▸ Given request:
Rewrite all of the items below, changing every "computer-use agent" to "desktop assistant" and leaving everything else the same.

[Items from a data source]

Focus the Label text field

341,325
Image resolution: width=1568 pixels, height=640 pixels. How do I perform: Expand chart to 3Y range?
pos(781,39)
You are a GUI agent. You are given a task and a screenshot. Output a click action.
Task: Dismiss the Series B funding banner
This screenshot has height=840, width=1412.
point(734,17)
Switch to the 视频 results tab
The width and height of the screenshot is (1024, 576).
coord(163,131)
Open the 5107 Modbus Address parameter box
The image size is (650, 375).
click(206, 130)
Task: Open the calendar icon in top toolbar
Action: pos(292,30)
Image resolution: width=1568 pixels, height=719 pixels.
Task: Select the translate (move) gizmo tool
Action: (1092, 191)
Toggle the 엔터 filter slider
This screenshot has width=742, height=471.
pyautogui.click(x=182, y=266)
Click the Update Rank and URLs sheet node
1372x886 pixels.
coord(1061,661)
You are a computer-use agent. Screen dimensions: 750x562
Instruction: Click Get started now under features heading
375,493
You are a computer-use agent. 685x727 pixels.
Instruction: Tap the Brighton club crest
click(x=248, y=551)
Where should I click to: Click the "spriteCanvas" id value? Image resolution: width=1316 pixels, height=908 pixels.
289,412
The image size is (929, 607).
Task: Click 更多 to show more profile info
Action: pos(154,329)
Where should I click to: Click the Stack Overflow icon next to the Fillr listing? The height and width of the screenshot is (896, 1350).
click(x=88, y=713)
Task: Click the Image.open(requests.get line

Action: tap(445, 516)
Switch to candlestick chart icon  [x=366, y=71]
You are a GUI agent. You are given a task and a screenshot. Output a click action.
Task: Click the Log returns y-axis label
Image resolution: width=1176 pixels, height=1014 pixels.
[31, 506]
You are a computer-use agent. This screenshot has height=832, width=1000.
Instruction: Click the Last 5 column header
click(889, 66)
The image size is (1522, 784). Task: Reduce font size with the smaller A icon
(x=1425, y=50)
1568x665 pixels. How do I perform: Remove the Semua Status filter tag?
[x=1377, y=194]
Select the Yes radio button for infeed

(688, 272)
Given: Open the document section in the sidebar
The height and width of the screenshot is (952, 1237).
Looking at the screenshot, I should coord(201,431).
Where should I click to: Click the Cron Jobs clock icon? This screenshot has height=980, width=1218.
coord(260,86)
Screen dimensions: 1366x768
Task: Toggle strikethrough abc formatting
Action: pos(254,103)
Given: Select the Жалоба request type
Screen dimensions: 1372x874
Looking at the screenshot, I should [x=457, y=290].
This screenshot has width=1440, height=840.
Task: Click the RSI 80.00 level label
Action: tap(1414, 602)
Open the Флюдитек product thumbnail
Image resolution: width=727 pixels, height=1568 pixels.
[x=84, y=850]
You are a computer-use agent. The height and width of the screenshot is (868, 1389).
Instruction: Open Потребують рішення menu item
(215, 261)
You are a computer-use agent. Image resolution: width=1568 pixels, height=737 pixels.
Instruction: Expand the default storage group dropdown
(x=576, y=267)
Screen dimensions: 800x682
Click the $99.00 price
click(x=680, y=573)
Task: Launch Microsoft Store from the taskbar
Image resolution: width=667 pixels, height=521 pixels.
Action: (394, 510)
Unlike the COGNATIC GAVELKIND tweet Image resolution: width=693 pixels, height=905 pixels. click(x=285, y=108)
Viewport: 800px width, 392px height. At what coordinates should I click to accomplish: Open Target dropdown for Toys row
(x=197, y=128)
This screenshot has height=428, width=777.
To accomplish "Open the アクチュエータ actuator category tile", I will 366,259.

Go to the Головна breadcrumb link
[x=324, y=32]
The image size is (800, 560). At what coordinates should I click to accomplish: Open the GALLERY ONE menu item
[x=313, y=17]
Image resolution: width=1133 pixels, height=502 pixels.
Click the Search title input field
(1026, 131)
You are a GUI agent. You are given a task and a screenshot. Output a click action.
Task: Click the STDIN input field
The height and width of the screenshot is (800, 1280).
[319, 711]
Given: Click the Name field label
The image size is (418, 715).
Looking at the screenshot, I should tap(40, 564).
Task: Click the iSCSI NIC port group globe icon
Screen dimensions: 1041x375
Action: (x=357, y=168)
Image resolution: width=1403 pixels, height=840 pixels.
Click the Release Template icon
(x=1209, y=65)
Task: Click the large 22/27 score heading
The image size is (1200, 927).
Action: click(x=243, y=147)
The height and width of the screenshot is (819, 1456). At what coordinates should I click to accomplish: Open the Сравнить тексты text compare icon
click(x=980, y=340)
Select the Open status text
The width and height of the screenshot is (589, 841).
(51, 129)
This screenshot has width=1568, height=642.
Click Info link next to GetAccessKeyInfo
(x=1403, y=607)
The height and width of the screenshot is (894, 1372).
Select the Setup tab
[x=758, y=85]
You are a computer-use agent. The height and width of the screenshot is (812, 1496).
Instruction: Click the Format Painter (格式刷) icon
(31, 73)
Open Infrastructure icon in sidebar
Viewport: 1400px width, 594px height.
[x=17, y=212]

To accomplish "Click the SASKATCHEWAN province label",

▸ Answer below:
Focus the Label text field

341,325
Image resolution: width=1568 pixels, height=640 pixels. How do I perform: Expand chart to 3Y range?
pos(781,39)
You are a GUI agent. You are given a task and a screenshot. Output a click action.
Task: Dismiss the Series B funding banner
This screenshot has height=840, width=1412.
point(734,17)
Switch to the 视频 results tab
The width and height of the screenshot is (1024, 576).
coord(163,131)
Open the 5107 Modbus Address parameter box
The image size is (650, 375).
click(206, 130)
Task: Open the calendar icon in top toolbar
Action: pos(292,30)
Image resolution: width=1568 pixels, height=719 pixels.
Task: Select the translate (move) gizmo tool
Action: (1092, 191)
Toggle the 엔터 filter slider
This screenshot has width=742, height=471.
pyautogui.click(x=182, y=266)
Click the Update Rank and URLs sheet node
1372x886 pixels.
coord(1061,661)
You are a desktop assistant. Screen dimensions: 750x562
Instruction: Click Get started now under features heading
375,493
You are a desktop assistant. 685x727 pixels.
Instruction: Tap the Brighton club crest
click(x=248, y=551)
Where should I click to: Click the "spriteCanvas" id value? Image resolution: width=1316 pixels, height=908 pixels.
289,412
The image size is (929, 607).
Task: Click 更多 to show more profile info
Action: pos(154,329)
Where should I click to: Click the Stack Overflow icon next to the Fillr listing? The height and width of the screenshot is (896, 1350).
click(x=88, y=713)
Task: Click the Image.open(requests.get line

Action: tap(445, 516)
Switch to candlestick chart icon  [x=366, y=71]
You are a GUI agent. You are given a task and a screenshot. Output a click action.
Task: Click the Log returns y-axis label
Image resolution: width=1176 pixels, height=1014 pixels.
[31, 506]
You are a desktop assistant. This screenshot has height=832, width=1000.
Instruction: Click the Last 5 column header
click(889, 66)
The image size is (1522, 784). Task: Reduce font size with the smaller A icon
(x=1425, y=50)
1568x665 pixels. How do I perform: Remove the Semua Status filter tag?
[x=1377, y=194]
Select the Yes radio button for infeed

(688, 272)
Given: Open the document section in the sidebar
The height and width of the screenshot is (952, 1237).
Looking at the screenshot, I should coord(201,431).
Where should I click to: Click the Cron Jobs clock icon? This screenshot has height=980, width=1218.
coord(260,86)
Screen dimensions: 1366x768
Task: Toggle strikethrough abc formatting
Action: pos(254,103)
Given: Select the Жалоба request type
Screen dimensions: 1372x874
Looking at the screenshot, I should [x=457, y=290].
This screenshot has width=1440, height=840.
Task: Click the RSI 80.00 level label
Action: tap(1414, 602)
Open the Флюдитек product thumbnail
Image resolution: width=727 pixels, height=1568 pixels.
[x=84, y=850]
You are a desktop assistant. The height and width of the screenshot is (868, 1389).
Instruction: Open Потребують рішення menu item
(215, 261)
You are a desktop assistant. Image resolution: width=1568 pixels, height=737 pixels.
Instruction: Expand the default storage group dropdown
(x=576, y=267)
Screen dimensions: 800x682
Click the $99.00 price
click(x=680, y=573)
Task: Launch Microsoft Store from the taskbar
Image resolution: width=667 pixels, height=521 pixels.
Action: (394, 510)
Unlike the COGNATIC GAVELKIND tweet Image resolution: width=693 pixels, height=905 pixels. click(x=285, y=108)
Viewport: 800px width, 392px height. At what coordinates should I click to accomplish: Open Target dropdown for Toys row
(x=197, y=128)
This screenshot has height=428, width=777.
To accomplish "Open the アクチュエータ actuator category tile", I will 366,259.

Go to the Головна breadcrumb link
[x=324, y=32]
The image size is (800, 560). At what coordinates should I click to accomplish: Open the GALLERY ONE menu item
[x=313, y=17]
Image resolution: width=1133 pixels, height=502 pixels.
Click the Search title input field
(1026, 131)
You are a GUI agent. You are given a task and a screenshot. Output a click action.
Task: Click the STDIN input field
The height and width of the screenshot is (800, 1280).
[319, 711]
Given: Click the Name field label
The image size is (418, 715).
Looking at the screenshot, I should tap(40, 564).
Task: Click the iSCSI NIC port group globe icon
Screen dimensions: 1041x375
Action: (x=357, y=168)
Image resolution: width=1403 pixels, height=840 pixels.
Click the Release Template icon
(x=1209, y=65)
Task: Click the large 22/27 score heading
The image size is (1200, 927).
Action: click(x=243, y=147)
The height and width of the screenshot is (819, 1456). At what coordinates should I click to accomplish: Open the Сравнить тексты text compare icon
click(x=980, y=340)
Select the Open status text
The width and height of the screenshot is (589, 841).
(51, 129)
This screenshot has width=1568, height=642.
Click Info link next to GetAccessKeyInfo
(x=1403, y=607)
The height and width of the screenshot is (894, 1372).
Select the Setup tab
[x=758, y=85]
You are a desktop assistant. The height and width of the screenshot is (812, 1496).
Instruction: Click the Format Painter (格式刷) icon
(31, 73)
Open Infrastructure icon in sidebar
Viewport: 1400px width, 594px height.
[x=17, y=212]

To accomplish "Click the SASKATCHEWAN province label",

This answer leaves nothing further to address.